*** Block opens ***

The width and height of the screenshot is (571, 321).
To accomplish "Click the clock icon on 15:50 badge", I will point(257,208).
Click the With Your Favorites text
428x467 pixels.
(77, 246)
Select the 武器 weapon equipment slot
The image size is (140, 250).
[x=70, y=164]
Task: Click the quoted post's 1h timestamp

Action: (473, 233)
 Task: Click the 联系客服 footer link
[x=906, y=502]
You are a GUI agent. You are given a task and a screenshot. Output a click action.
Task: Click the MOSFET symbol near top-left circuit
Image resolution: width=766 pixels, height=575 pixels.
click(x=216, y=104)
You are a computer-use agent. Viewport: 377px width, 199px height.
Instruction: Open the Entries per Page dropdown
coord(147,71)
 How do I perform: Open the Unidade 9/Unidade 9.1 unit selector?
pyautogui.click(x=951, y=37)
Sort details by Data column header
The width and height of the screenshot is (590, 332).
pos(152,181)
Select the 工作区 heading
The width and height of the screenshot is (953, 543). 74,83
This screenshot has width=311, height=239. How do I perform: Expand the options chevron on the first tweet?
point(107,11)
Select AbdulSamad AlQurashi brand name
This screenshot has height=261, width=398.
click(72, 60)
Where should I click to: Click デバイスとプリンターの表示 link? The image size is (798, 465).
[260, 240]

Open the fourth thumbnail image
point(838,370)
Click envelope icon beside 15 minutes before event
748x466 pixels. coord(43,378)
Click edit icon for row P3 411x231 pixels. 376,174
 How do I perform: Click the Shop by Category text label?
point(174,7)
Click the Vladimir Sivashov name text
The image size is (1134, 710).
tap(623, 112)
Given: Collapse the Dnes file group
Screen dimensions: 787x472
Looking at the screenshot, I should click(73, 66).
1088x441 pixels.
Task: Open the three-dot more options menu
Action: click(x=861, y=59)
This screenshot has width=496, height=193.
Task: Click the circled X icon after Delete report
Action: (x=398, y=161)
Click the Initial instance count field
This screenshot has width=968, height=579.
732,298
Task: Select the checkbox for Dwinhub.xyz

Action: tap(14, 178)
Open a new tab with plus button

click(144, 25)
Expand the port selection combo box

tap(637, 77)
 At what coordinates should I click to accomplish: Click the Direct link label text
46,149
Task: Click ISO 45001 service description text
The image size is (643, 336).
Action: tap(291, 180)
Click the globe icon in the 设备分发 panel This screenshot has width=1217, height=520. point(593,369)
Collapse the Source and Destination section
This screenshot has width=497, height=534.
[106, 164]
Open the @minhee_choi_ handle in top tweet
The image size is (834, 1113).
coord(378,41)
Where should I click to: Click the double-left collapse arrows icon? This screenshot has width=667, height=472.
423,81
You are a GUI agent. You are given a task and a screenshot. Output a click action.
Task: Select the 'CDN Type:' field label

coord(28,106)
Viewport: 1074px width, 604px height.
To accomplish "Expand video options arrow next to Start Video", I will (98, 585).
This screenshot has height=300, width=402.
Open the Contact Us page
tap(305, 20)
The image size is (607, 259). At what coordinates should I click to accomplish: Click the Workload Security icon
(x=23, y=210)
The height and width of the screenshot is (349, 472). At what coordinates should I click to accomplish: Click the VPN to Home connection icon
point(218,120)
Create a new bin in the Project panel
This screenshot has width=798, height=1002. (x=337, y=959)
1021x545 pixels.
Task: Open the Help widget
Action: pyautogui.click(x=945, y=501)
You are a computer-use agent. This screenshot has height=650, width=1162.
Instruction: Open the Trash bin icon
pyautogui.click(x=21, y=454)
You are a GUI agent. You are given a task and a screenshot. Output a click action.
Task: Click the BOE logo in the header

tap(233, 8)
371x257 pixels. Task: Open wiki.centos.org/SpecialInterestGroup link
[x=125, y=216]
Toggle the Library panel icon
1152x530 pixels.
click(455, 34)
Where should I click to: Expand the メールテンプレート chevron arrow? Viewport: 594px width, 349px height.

*** Block closes ***

## Assignment:
Scan the material and collect every line that contains "Viewport".

## Response area:
You are a computer-use agent. Viewport: 377px width, 199px height.
Viewport: 1074px width, 604px height.
Where should I click to: Expand the メールテンプレート chevron arrow? Viewport: 594px width, 349px height.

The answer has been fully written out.